D. Gasbarra (with Arjas, A. Vehtari, Slama, and Keiding) studies Bayesian inference for the so-called ‘current duration design’ which is a useful method in time-to-pregnancy studies. In this design, women currently attempting to become pregnant are followed from the time of sampling, utilizing also the time elapsed from initiation to sampling. A difficulty is that short waiting times to pregnancy are rarely selected into the sample but it is shown that a Bayesian estimation method provides a consistent estimator for the distribution. A simulation study illustrates the approach.

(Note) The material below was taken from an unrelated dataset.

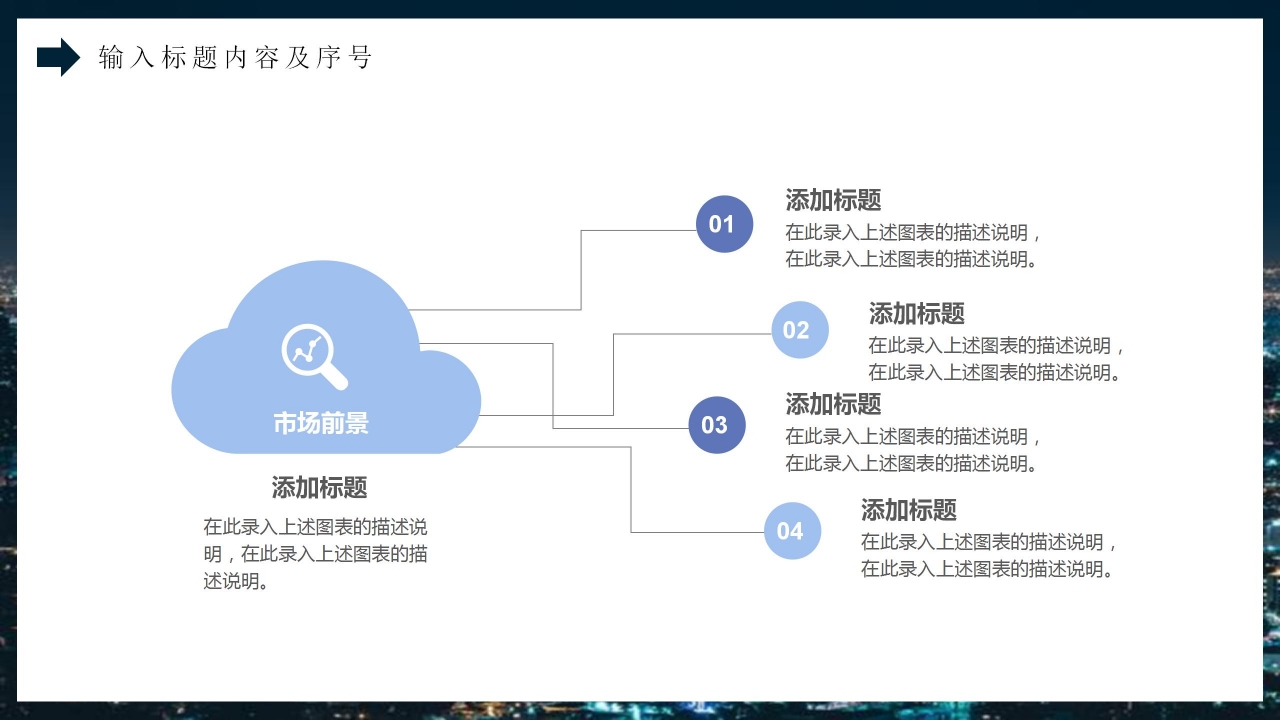Select the 市场前景 label inside the cloud
1280x720 pixels.
[x=321, y=423]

Commenges (with A. Gégout-Petit) presents a ‘stochastic system’ approach for estimation of (causal) effects of a dynamic treatment. Instead of relying on counterfactuals, the approach defines causality via the Doob–Meyer decomposition of a stochastic process. When this process develops in continuous time it becomes important to distinguish the underlying (continuous) process from the discrete-time observation process.

Aalen (with R.J. Cook and K. Røysland) elaborates on the ‘hazard of hazard ratios’ quote which is gaining some popularity in epidemiology. The paper discusses the potential causal interpretation of the standard hazard ratio estimated in a Cox regression model when based on data from a randomized trial. A main problem emphasized is that of unobserved prognostic variables which are balanced at baseline as a consequence of the randomization, but no longer so when some time in the trial has passed. It is highlighted that additive hazards models are not affected by this selection mechanism.

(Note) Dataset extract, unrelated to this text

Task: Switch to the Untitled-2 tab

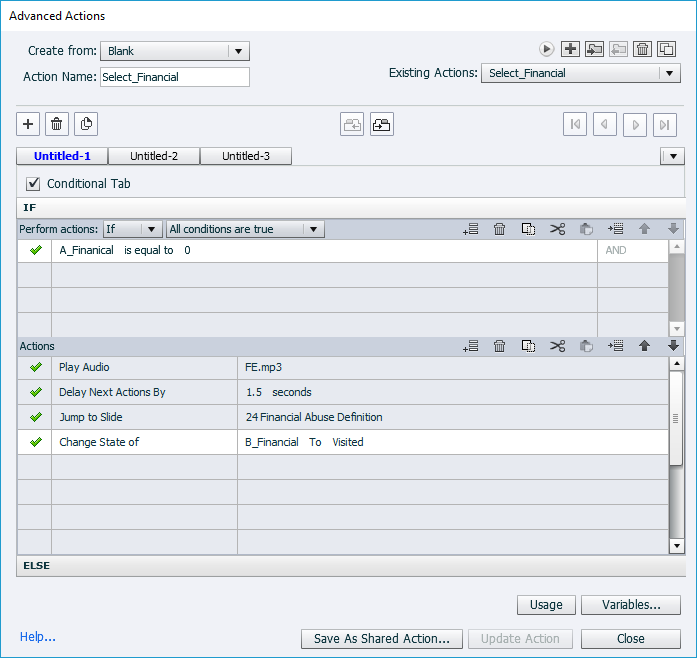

Breslow (with J. Hu, and J.A. Wellner) shows how Z-estimation can be applied for semiparametric models, in particular in the context of stratified sampling designs for censored survival data. Due to non-predictability of the weights in such an estimation procedure the authors rely on modern empirical processes to develop the properties of their estimators. Specifically, the authors consider estimation for the Cox proportional and Lin–Ying additive hazards models. Efficiency is improved by calibrating or estimating the weights using information available for all subjects. Although inefficient in comparison with likelihood inference for incomplete data, which is often difficult to implement, the approach provides consistent estimates of desired population parameters even under model misspecification.

All in all, the 6 articles provide a nice summary of what was presented at the symposium and, thereby, of areas in which Niels Keiding during his life-long career as a biostatistician has made important contributions.